*REQUIREMENT*. Take the line containing "Zoom in on the map with plus button" and every line after it to the end of the data, and write them out exactly as they appear.
---------- INFORMATION GIVEN
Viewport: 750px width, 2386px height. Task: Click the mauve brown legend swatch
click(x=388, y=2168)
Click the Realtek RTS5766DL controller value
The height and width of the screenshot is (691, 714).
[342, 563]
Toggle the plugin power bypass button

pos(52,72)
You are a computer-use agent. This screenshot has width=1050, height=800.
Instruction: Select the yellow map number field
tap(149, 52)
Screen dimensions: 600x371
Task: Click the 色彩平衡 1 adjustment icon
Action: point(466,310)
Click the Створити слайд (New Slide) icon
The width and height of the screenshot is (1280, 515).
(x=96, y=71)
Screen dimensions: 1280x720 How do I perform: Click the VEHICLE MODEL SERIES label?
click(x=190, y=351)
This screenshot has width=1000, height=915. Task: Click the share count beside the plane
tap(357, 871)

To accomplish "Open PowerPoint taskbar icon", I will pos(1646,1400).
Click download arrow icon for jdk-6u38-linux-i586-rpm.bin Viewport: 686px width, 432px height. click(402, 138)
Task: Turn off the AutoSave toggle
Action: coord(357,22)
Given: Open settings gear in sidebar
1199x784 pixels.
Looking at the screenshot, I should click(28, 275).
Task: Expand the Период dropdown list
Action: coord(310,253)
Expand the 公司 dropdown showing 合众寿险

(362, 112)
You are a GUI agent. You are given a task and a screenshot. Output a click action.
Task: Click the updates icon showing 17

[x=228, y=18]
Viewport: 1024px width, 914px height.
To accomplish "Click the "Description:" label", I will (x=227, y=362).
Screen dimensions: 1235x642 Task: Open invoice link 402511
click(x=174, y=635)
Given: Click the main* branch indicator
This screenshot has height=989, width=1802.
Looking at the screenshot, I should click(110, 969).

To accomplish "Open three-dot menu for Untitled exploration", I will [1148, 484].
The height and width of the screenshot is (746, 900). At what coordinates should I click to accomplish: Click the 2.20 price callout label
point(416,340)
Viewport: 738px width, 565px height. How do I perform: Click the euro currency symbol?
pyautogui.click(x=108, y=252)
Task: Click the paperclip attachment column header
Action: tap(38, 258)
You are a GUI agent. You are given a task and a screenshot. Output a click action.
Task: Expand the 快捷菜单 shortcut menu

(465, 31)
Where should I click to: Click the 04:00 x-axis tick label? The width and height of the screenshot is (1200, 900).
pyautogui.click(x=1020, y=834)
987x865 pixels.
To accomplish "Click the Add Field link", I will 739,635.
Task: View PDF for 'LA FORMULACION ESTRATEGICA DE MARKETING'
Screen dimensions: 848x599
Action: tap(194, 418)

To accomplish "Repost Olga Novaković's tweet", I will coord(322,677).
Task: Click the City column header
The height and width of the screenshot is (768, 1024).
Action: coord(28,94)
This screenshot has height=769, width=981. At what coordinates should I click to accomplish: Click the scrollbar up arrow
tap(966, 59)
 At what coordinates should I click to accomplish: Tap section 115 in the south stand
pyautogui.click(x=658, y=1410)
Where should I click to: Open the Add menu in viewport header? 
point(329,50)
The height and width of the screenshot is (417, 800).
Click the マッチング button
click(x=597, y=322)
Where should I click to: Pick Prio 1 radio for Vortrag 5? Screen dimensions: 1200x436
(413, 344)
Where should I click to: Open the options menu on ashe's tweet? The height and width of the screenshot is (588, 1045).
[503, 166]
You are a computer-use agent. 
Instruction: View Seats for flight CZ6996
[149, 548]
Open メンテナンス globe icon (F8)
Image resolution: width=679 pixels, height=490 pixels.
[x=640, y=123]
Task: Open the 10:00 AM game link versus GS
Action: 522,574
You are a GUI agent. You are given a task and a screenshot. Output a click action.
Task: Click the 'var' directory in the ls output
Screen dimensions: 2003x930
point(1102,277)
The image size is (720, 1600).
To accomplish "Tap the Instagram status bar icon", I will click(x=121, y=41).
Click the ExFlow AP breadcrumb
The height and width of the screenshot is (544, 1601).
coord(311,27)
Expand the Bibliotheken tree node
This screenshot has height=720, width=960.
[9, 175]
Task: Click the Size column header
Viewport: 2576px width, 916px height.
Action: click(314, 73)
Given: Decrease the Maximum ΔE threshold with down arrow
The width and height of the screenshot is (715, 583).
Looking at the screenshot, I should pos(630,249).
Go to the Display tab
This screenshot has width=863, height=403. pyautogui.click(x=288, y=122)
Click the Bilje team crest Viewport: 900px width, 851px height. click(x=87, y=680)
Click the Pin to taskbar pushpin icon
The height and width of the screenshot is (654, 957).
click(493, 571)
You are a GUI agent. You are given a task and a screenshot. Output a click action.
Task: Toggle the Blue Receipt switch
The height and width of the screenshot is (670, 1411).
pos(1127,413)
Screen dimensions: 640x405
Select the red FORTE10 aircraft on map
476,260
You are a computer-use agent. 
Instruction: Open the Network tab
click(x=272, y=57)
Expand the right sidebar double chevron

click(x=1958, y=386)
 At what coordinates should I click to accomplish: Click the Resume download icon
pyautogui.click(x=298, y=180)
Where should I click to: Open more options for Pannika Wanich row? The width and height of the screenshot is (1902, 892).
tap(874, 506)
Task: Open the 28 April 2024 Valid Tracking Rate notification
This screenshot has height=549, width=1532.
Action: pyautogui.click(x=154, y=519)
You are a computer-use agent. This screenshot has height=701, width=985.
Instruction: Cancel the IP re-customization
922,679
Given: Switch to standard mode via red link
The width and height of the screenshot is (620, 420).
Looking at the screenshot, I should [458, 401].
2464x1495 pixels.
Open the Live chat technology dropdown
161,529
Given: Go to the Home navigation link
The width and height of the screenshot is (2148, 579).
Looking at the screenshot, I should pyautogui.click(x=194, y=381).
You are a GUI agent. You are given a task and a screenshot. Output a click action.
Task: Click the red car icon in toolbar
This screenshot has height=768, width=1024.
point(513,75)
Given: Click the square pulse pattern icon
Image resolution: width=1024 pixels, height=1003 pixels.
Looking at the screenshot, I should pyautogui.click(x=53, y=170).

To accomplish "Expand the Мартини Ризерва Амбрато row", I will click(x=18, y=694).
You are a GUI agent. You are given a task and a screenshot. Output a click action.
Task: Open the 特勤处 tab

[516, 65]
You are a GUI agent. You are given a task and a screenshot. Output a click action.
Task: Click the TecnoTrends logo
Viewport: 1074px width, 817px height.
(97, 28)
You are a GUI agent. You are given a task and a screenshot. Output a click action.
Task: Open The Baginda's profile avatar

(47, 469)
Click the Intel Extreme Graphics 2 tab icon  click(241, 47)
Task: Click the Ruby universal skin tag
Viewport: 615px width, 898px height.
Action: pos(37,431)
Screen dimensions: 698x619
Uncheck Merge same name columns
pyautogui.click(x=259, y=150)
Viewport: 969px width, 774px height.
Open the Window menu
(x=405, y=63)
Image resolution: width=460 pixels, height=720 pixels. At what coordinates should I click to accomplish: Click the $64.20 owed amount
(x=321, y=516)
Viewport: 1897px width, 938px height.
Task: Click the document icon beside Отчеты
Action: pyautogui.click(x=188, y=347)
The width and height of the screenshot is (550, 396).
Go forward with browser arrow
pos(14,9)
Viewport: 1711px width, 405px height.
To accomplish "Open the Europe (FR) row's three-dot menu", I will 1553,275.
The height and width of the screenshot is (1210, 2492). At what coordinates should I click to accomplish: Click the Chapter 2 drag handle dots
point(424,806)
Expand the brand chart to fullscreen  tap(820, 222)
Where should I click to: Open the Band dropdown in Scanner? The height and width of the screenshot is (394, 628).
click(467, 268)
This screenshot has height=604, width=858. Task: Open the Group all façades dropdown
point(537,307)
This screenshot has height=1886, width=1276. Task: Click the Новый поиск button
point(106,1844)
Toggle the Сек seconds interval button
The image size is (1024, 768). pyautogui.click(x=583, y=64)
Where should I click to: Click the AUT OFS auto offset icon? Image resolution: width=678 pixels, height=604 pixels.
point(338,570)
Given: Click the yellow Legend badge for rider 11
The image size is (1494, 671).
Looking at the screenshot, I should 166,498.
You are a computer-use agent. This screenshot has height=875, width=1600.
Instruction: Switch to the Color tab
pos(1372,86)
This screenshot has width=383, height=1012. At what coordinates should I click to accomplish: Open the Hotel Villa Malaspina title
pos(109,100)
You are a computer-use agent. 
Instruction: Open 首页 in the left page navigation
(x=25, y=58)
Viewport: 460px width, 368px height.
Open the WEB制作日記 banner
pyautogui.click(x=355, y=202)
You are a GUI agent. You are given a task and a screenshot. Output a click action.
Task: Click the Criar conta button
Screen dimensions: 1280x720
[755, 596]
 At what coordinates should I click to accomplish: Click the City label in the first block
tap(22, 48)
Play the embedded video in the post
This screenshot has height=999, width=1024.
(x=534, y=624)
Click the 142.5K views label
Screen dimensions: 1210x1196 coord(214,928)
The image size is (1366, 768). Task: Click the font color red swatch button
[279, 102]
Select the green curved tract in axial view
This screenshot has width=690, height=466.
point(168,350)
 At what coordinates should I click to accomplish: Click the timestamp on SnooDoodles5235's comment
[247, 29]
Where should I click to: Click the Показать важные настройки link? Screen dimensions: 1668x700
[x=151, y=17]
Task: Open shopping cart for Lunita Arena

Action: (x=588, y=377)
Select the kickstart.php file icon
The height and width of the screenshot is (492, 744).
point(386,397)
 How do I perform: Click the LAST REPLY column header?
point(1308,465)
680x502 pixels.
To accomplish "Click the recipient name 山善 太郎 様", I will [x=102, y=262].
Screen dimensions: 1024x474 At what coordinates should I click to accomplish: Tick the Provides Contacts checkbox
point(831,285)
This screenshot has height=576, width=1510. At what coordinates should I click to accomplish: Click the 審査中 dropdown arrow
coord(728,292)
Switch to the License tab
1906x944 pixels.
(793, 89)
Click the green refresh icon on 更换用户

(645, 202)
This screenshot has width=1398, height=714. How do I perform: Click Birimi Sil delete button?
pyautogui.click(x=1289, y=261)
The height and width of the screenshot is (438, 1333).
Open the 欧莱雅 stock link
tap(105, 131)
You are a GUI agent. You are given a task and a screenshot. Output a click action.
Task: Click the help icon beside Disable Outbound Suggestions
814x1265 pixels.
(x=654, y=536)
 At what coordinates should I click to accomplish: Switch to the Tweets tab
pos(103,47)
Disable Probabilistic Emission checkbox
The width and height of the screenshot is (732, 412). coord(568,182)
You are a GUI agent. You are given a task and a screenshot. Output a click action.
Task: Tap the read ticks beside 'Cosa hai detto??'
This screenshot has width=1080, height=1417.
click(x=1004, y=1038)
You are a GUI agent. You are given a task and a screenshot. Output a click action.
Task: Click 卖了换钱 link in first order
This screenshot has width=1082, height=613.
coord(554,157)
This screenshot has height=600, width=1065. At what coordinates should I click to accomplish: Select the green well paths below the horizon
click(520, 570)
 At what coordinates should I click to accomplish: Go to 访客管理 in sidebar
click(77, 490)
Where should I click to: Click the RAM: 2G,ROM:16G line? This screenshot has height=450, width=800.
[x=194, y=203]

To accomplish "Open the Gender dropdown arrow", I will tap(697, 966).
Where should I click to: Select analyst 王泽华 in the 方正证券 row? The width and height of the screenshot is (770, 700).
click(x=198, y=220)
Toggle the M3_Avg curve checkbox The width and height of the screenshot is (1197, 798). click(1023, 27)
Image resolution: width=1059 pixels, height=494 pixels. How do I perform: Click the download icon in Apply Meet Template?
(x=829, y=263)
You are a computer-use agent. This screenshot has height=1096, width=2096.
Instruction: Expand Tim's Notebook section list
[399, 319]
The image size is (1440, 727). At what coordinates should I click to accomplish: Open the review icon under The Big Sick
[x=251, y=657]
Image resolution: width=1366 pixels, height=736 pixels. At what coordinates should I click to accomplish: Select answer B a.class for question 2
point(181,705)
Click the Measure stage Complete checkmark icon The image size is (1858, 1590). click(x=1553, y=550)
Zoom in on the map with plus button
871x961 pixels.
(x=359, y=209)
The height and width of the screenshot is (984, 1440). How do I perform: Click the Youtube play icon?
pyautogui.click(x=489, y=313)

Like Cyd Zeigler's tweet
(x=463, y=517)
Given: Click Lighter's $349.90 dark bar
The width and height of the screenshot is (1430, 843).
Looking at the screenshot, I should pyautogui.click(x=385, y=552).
--------------------
*OUTPUT BELOW*.
Zoom in on the map with plus button
871x961 pixels.
(x=359, y=209)
The height and width of the screenshot is (984, 1440). How do I perform: Click the Youtube play icon?
pyautogui.click(x=489, y=313)

Like Cyd Zeigler's tweet
(x=463, y=517)
Given: Click Lighter's $349.90 dark bar
The width and height of the screenshot is (1430, 843).
Looking at the screenshot, I should pyautogui.click(x=385, y=552).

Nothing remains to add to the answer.